I have a project where I’m trying to offload some loop to the GPU, it manages to compile but when running fails with
Current file: /.../file.inc
function: function_name
line: 172
This file was compiled: -acc=gpu -gpu=cc80 -gpu=cc86
I’m struggling to find the cause of this, the line points to a do concurrent loop, I have tried export NVCOMPILER_TERM=trace
but I get no additional information. Likewise, I am struggling also to reduce it to a minimal reproducible example because a single test file compiles and runs fine, for example
program doconcurrent
implicit none
integer :: i, n
real :: a, x(100), y(100)
n = 100
a = 2.0
x = [(real(i), i=1,n)]
y = [(real(i), i=1,n)]
do concurrent (i = 1:n) local(x, y)
y(i) = y(i) + a*x(i)
enddo
print *, "Results:"
do i = 1, n
print *, "y(", i, ") = ", y(i)
enddo
end program doconcurrent
compiled with nvfortran -stdpar=gpu -acc=gpu -gpu=cc80 -gpu=cc86 doconcurrent.f90
and nvidia-smi
and nvidiaaccelinfo
seem to output correctly
CUDA Driver Version: 12080
NVRM version: NVIDIA UNIX Open Kernel Module for x86_64 570.133.07 Release Build (dvs-builder@U22-I3-G01-1-1) Fri M
ar 14 12:57:14 UTC 2025
Device Number: 0
Device Name: NVIDIA GeForce RTX 3060 Ti
Device Revision Number: 8.6
Global Memory Size: 8232108032
Number of Multiprocessors: 38
Concurrent Copy and Execution: Yes
Total Constant Memory: 65536
Total Shared Memory per Block: 49152
Registers per Block: 65536
Warp Size: 32
Maximum Threads per Block: 1024
Maximum Block Dimensions: 1024, 1024, 64
Maximum Grid Dimensions: 2147483647 x 65535 x 65535
Maximum Memory Pitch: 2147483647B
Texture Alignment: 512B
Clock Rate: 1740 MHz
Execution Timeout: Yes
Integrated Device: No
Can Map Host Memory: Yes
Compute Mode: default
Concurrent Kernels: Yes
ECC Enabled: No
Memory Clock Rate: 7001 MHz
Memory Bus Width: 256 bits
L2 Cache Size: 3145728 bytes
Max Threads Per SMP: 1536
Async Engines: 2
Unified Addressing: Yes
Managed Memory: Yes
Concurrent Managed Memory: Yes
Preemption Supported: Yes
Cooperative Launch: Yes
Unified Memory: HMM
Memory Models Flags: -gpu=mem:separate, -gpu=mem:managed, -gpu=mem:unified
Default Target: cc86
Wed May 14 09:12:01 2025
+-----------------------------------------------------------------------------------------+
| NVIDIA-SMI 570.133.07 Driver Version: 570.133.07 CUDA Version: 12.8 |
|-----------------------------------------+------------------------+----------------------+
| GPU Name Persistence-M | Bus-Id Disp.A | Volatile Uncorr.
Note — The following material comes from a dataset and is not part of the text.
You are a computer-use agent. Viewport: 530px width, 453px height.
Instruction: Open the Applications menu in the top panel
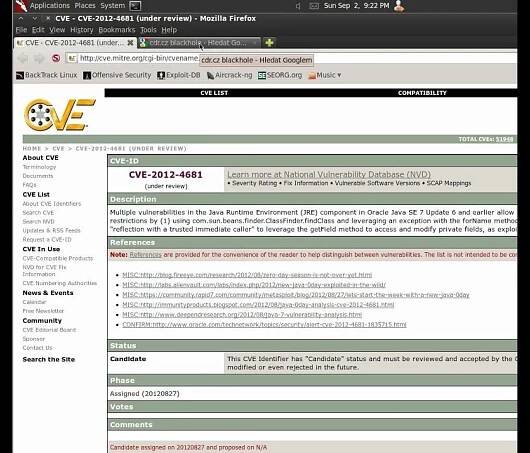tap(50, 6)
ECC |
| Fan Temp Perf Pwr:Usage/Cap | Memory-Usage | GPU-Util Compute M. |
| | | MIG M. |
|=========================================+========================+======================|
| 0 NVIDIA GeForce RTX 3060 Ti Off | 00000000:01:00.0 Off | N/A |
| 0% 34C P8 7W / 220W | 32MiB / 8192MiB | 0% Default |
| | | N/A |
+-----------------------------------------+------------------------+----------------------+
+-----------------------------------------------------------------------------------------+
| Processes: |
| GPU GI CI PID Type Process name GPU Memory |
| ID ID Usage |
|=========================================================================================|
| 0 N/A N/A 181012 G /usr/lib/xorg/Xorg 9MiB |
| 0 N/A N/A 181438 G /usr/bin/gnome-shell 3MiB |
+-----------------------------------------------------------------------------------------+
I don’t know if the fact that I’m using MPI might help narrow down the cause. Thank you in advance!